Word for word, give the entries back.

» **Extracted entries**
=======

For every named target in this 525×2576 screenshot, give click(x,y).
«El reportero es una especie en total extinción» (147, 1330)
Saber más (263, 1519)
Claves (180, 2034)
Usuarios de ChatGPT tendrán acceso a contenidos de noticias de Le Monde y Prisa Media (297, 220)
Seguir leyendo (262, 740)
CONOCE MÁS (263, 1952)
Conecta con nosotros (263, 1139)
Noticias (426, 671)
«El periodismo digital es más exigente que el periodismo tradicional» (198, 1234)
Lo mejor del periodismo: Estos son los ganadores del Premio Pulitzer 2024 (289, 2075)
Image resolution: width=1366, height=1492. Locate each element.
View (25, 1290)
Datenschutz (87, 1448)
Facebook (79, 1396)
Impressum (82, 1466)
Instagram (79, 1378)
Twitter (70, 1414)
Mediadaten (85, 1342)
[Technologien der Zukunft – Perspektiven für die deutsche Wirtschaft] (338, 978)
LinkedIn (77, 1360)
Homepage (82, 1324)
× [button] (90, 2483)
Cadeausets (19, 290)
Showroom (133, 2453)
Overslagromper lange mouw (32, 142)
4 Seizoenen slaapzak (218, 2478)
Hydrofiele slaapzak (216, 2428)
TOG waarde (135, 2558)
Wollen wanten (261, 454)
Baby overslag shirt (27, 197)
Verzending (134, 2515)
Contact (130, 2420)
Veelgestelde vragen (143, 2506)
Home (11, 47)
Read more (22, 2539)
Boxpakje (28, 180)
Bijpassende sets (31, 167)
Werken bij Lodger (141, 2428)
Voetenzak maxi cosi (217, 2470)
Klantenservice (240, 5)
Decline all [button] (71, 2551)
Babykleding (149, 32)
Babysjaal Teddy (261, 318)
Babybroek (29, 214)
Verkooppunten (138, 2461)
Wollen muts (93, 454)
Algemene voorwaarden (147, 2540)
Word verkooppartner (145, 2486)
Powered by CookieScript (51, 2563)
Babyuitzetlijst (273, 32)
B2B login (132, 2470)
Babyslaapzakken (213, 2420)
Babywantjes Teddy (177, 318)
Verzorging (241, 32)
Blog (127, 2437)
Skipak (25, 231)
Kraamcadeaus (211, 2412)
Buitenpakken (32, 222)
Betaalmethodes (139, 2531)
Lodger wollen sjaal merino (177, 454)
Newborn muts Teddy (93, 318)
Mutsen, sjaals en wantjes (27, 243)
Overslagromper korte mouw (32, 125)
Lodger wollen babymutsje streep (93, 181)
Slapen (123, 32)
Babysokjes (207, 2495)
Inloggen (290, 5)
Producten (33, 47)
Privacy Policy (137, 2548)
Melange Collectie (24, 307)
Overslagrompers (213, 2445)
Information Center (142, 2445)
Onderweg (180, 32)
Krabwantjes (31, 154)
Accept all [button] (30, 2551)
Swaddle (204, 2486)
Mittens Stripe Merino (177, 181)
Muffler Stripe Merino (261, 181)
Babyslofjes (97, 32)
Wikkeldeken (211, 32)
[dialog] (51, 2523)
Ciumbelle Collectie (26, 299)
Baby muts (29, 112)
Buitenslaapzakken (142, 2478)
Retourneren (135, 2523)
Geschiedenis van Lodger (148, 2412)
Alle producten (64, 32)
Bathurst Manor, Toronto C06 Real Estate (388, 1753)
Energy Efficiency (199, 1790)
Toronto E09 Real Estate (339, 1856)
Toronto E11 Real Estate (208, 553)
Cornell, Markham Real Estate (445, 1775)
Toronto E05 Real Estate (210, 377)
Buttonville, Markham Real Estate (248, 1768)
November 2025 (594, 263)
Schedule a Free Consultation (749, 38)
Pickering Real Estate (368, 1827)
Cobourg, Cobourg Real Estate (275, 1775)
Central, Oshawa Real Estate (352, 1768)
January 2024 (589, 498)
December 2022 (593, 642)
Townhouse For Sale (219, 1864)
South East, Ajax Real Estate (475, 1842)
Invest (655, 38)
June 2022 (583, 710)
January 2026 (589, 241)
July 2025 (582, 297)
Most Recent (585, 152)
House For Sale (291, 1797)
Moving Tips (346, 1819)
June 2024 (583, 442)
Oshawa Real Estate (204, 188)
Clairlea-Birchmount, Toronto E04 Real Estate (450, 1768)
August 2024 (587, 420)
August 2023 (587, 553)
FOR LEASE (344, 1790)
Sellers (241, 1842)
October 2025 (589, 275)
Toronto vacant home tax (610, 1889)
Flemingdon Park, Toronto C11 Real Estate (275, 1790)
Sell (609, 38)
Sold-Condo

=======

» **Solved exercise**
For every named target in this 525×2576 screenshot, give click(x,y).
«El reportero es una especie en total extinción» (147, 1330)
Saber más (263, 1519)
Claves (180, 2034)
Usuarios de ChatGPT tendrán acceso a contenidos de noticias de Le Monde y Prisa Media (297, 220)
Seguir leyendo (262, 740)
CONOCE MÁS (263, 1952)
Conecta con nosotros (263, 1139)
Noticias (426, 671)
«El periodismo digital es más exigente que el periodismo tradicional» (198, 1234)
Lo mejor del periodismo: Estos son los ganadores del Premio Pulitzer 2024 (289, 2075)
Image resolution: width=1366, height=1492. Locate each element.
View (25, 1290)
Datenschutz (87, 1448)
Facebook (79, 1396)
Impressum (82, 1466)
Instagram (79, 1378)
Twitter (70, 1414)
Mediadaten (85, 1342)
[Technologien der Zukunft – Perspektiven für die deutsche Wirtschaft] (338, 978)
LinkedIn (77, 1360)
Homepage (82, 1324)
× [button] (90, 2483)
Cadeausets (19, 290)
Showroom (133, 2453)
Overslagromper lange mouw (32, 142)
4 Seizoenen slaapzak (218, 2478)
Hydrofiele slaapzak (216, 2428)
TOG waarde (135, 2558)
Wollen wanten (261, 454)
Baby overslag shirt (27, 197)
Verzending (134, 2515)
Contact (130, 2420)
Veelgestelde vragen (143, 2506)
Home (11, 47)
Read more (22, 2539)
Boxpakje (28, 180)
Bijpassende sets (31, 167)
Werken bij Lodger (141, 2428)
Voetenzak maxi cosi (217, 2470)
Klantenservice (240, 5)
Decline all [button] (71, 2551)
Babykleding (149, 32)
Babysjaal Teddy (261, 318)
Babybroek (29, 214)
Verkooppunten (138, 2461)
Wollen muts (93, 454)
Algemene voorwaarden (147, 2540)
Word verkooppartner (145, 2486)
Powered by CookieScript (51, 2563)
Babyuitzetlijst (273, 32)
B2B login (132, 2470)
Babyslaapzakken (213, 2420)
Babywantjes Teddy (177, 318)
Verzorging (241, 32)
Blog (127, 2437)
Skipak (25, 231)
Kraamcadeaus (211, 2412)
Buitenpakken (32, 222)
Betaalmethodes (139, 2531)
Lodger wollen sjaal merino (177, 454)
Newborn muts Teddy (93, 318)
Mutsen, sjaals en wantjes (27, 243)
Overslagromper korte mouw (32, 125)
Lodger wollen babymutsje streep (93, 181)
Slapen (123, 32)
Babysokjes (207, 2495)
Inloggen (290, 5)
Producten (33, 47)
Privacy Policy (137, 2548)
Melange Collectie (24, 307)
Overslagrompers (213, 2445)
Information Center (142, 2445)
Onderweg (180, 32)
Krabwantjes (31, 154)
Accept all [button] (30, 2551)
Swaddle (204, 2486)
Mittens Stripe Merino (177, 181)
Muffler Stripe Merino (261, 181)
Babyslofjes (97, 32)
Wikkeldeken (211, 32)
[dialog] (51, 2523)
Ciumbelle Collectie (26, 299)
Baby muts (29, 112)
Buitenslaapzakken (142, 2478)
Retourneren (135, 2523)
Geschiedenis van Lodger (148, 2412)
Alle producten (64, 32)
Bathurst Manor, Toronto C06 Real Estate (388, 1753)
Energy Efficiency (199, 1790)
Toronto E09 Real Estate (339, 1856)
Toronto E11 Real Estate (208, 553)
Cornell, Markham Real Estate (445, 1775)
Toronto E05 Real Estate (210, 377)
Buttonville, Markham Real Estate (248, 1768)
November 2025 (594, 263)
Schedule a Free Consultation (749, 38)
Pickering Real Estate (368, 1827)
Cobourg, Cobourg Real Estate (275, 1775)
Central, Oshawa Real Estate (352, 1768)
January 2024 (589, 498)
December 2022 (593, 642)
Townhouse For Sale (219, 1864)
South East, Ajax Real Estate (475, 1842)
Invest (655, 38)
June 2022 (583, 710)
January 2026 (589, 241)
July 2025 (582, 297)
Most Recent (585, 152)
House For Sale (291, 1797)
Moving Tips (346, 1819)
June 2024 (583, 442)
Oshawa Real Estate (204, 188)
Clairlea-Birchmount, Toronto E04 Real Estate (450, 1768)
August 2024 (587, 420)
August 2023 (587, 553)
FOR LEASE (344, 1790)
Sellers (241, 1842)
October 2025 (589, 275)
Toronto vacant home tax (610, 1889)
Flemingdon Park, Toronto C11 Real Estate (275, 1790)
Sell (609, 38)
Sold-Condo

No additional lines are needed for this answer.